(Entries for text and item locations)

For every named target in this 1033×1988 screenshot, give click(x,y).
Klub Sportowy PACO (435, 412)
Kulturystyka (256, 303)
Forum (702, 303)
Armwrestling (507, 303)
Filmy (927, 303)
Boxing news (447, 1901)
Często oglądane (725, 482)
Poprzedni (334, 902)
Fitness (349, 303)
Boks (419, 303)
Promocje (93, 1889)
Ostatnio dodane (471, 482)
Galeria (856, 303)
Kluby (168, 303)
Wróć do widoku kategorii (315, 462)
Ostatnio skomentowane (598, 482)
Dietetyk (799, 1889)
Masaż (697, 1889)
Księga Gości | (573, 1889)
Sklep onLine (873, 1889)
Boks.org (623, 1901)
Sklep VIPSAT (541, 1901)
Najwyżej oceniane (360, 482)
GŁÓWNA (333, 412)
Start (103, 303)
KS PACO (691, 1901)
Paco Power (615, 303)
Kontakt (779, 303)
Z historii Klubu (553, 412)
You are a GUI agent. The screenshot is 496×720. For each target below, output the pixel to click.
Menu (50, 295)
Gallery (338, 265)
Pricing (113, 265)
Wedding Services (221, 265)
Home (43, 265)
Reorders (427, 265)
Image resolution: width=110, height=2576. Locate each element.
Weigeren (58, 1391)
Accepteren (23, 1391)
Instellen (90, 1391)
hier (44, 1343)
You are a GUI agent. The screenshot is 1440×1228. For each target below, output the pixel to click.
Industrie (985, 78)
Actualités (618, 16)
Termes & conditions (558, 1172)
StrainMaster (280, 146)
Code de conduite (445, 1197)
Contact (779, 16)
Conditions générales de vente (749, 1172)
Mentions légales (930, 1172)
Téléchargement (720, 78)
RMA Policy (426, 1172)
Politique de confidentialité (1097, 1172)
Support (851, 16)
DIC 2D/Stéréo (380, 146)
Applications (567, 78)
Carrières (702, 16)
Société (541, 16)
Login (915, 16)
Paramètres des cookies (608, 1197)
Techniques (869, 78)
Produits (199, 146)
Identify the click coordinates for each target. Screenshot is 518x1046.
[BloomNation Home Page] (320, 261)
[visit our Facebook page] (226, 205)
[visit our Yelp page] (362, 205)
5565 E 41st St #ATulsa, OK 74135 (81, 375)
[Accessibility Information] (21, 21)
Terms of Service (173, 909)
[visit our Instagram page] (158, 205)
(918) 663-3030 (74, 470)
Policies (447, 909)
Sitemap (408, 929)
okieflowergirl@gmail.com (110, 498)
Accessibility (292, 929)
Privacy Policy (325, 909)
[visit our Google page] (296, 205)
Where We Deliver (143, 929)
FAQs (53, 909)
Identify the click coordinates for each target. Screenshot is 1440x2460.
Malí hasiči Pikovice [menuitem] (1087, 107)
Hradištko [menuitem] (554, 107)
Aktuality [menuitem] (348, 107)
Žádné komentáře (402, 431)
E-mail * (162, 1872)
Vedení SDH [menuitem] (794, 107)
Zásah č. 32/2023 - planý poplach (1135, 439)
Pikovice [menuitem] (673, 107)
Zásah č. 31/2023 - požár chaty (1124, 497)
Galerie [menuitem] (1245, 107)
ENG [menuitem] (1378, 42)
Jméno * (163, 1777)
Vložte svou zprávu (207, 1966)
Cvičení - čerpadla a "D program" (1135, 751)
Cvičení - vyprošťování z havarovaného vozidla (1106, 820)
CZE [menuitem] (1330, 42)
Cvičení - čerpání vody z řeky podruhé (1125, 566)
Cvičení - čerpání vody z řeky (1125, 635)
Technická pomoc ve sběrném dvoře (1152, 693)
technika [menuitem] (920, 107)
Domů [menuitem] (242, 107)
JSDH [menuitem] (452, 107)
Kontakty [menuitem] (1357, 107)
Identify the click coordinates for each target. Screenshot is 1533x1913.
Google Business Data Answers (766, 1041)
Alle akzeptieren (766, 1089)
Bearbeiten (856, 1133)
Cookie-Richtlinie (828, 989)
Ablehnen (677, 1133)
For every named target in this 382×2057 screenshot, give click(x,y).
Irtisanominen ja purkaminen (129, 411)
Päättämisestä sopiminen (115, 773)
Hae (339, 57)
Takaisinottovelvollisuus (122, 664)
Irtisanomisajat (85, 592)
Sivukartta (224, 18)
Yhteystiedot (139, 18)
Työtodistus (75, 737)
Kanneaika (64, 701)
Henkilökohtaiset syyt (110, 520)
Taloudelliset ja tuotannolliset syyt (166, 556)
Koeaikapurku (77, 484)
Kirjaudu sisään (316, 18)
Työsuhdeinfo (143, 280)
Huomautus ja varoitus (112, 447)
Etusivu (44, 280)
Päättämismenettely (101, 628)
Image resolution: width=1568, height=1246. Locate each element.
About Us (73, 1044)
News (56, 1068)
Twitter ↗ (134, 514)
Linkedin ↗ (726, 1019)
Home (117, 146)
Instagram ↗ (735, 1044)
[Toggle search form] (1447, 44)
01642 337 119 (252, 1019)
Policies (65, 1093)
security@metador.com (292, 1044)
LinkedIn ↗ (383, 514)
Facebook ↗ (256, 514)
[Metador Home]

(SHORT TASK) Can you print every line of the data above verbatim, from the first line to the last?

(FINAL ANSWER)
For every named target in this 1033×1988 screenshot, give click(x,y).
Klub Sportowy PACO (435, 412)
Kulturystyka (256, 303)
Forum (702, 303)
Armwrestling (507, 303)
Filmy (927, 303)
Boxing news (447, 1901)
Często oglądane (725, 482)
Poprzedni (334, 902)
Fitness (349, 303)
Boks (419, 303)
Promocje (93, 1889)
Ostatnio dodane (471, 482)
Galeria (856, 303)
Kluby (168, 303)
Wróć do widoku kategorii (315, 462)
Ostatnio skomentowane (598, 482)
Dietetyk (799, 1889)
Masaż (697, 1889)
Księga Gości | (573, 1889)
Sklep onLine (873, 1889)
Boks.org (623, 1901)
Sklep VIPSAT (541, 1901)
Najwyżej oceniane (360, 482)
GŁÓWNA (333, 412)
Start (103, 303)
KS PACO (691, 1901)
Paco Power (615, 303)
Kontakt (779, 303)
Z historii Klubu (553, 412)
You are a GUI agent. The screenshot is 496×720. For each target below, output the pixel to click.
Menu (50, 295)
Gallery (338, 265)
Pricing (113, 265)
Wedding Services (221, 265)
Home (43, 265)
Reorders (427, 265)
Image resolution: width=110, height=2576. Locate each element.
Weigeren (58, 1391)
Accepteren (23, 1391)
Instellen (90, 1391)
hier (44, 1343)
You are a GUI agent. The screenshot is 1440×1228. For each target below, output the pixel to click.
Industrie (985, 78)
Actualités (618, 16)
Termes & conditions (558, 1172)
StrainMaster (280, 146)
Code de conduite (445, 1197)
Contact (779, 16)
Conditions générales de vente (749, 1172)
Mentions légales (930, 1172)
Téléchargement (720, 78)
RMA Policy (426, 1172)
Politique de confidentialité (1097, 1172)
Support (851, 16)
DIC 2D/Stéréo (380, 146)
Applications (567, 78)
Carrières (702, 16)
Société (541, 16)
Login (915, 16)
Paramètres des cookies (608, 1197)
Techniques (869, 78)
Produits (199, 146)
Identify the click coordinates for each target. Screenshot is 518x1046.
[BloomNation Home Page] (320, 261)
[visit our Facebook page] (226, 205)
[visit our Yelp page] (362, 205)
5565 E 41st St #ATulsa, OK 74135 (81, 375)
[Accessibility Information] (21, 21)
Terms of Service (173, 909)
[visit our Instagram page] (158, 205)
(918) 663-3030 (74, 470)
Policies (447, 909)
Sitemap (408, 929)
okieflowergirl@gmail.com (110, 498)
Accessibility (292, 929)
Privacy Policy (325, 909)
[visit our Google page] (296, 205)
Where We Deliver (143, 929)
FAQs (53, 909)
Identify the click coordinates for each target. Screenshot is 1440x2460.
Malí hasiči Pikovice [menuitem] (1087, 107)
Hradištko [menuitem] (554, 107)
Aktuality [menuitem] (348, 107)
Žádné komentáře (402, 431)
E-mail * (162, 1872)
Vedení SDH [menuitem] (794, 107)
Zásah č. 32/2023 - planý poplach (1135, 439)
Pikovice [menuitem] (673, 107)
Zásah č. 31/2023 - požár chaty (1124, 497)
Galerie [menuitem] (1245, 107)
ENG [menuitem] (1378, 42)
Jméno * (163, 1777)
Vložte svou zprávu (207, 1966)
Cvičení - čerpadla a "D program" (1135, 751)
Cvičení - vyprošťování z havarovaného vozidla (1106, 820)
CZE [menuitem] (1330, 42)
Cvičení - čerpání vody z řeky podruhé (1125, 566)
Cvičení - čerpání vody z řeky (1125, 635)
Technická pomoc ve sběrném dvoře (1152, 693)
technika [menuitem] (920, 107)
Domů [menuitem] (242, 107)
JSDH [menuitem] (452, 107)
Kontakty [menuitem] (1357, 107)
Identify the click coordinates for each target. Screenshot is 1533x1913.
Google Business Data Answers (766, 1041)
Alle akzeptieren (766, 1089)
Bearbeiten (856, 1133)
Cookie-Richtlinie (828, 989)
Ablehnen (677, 1133)
For every named target in this 382×2057 screenshot, give click(x,y).
Irtisanominen ja purkaminen (129, 411)
Päättämisestä sopiminen (115, 773)
Hae (339, 57)
Takaisinottovelvollisuus (122, 664)
Irtisanomisajat (85, 592)
Sivukartta (224, 18)
Yhteystiedot (139, 18)
Työtodistus (75, 737)
Kanneaika (64, 701)
Henkilökohtaiset syyt (110, 520)
Taloudelliset ja tuotannolliset syyt (166, 556)
Koeaikapurku (77, 484)
Kirjaudu sisään (316, 18)
Työsuhdeinfo (143, 280)
Huomautus ja varoitus (112, 447)
Etusivu (44, 280)
Päättämismenettely (101, 628)
Image resolution: width=1568, height=1246. Locate each element.
About Us (73, 1044)
News (56, 1068)
Twitter ↗ (134, 514)
Linkedin ↗ (726, 1019)
Home (117, 146)
Instagram ↗ (735, 1044)
[Toggle search form] (1447, 44)
01642 337 119 (252, 1019)
Policies (65, 1093)
security@metador.com (292, 1044)
LinkedIn ↗ (383, 514)
Facebook ↗ (256, 514)
[Metador Home]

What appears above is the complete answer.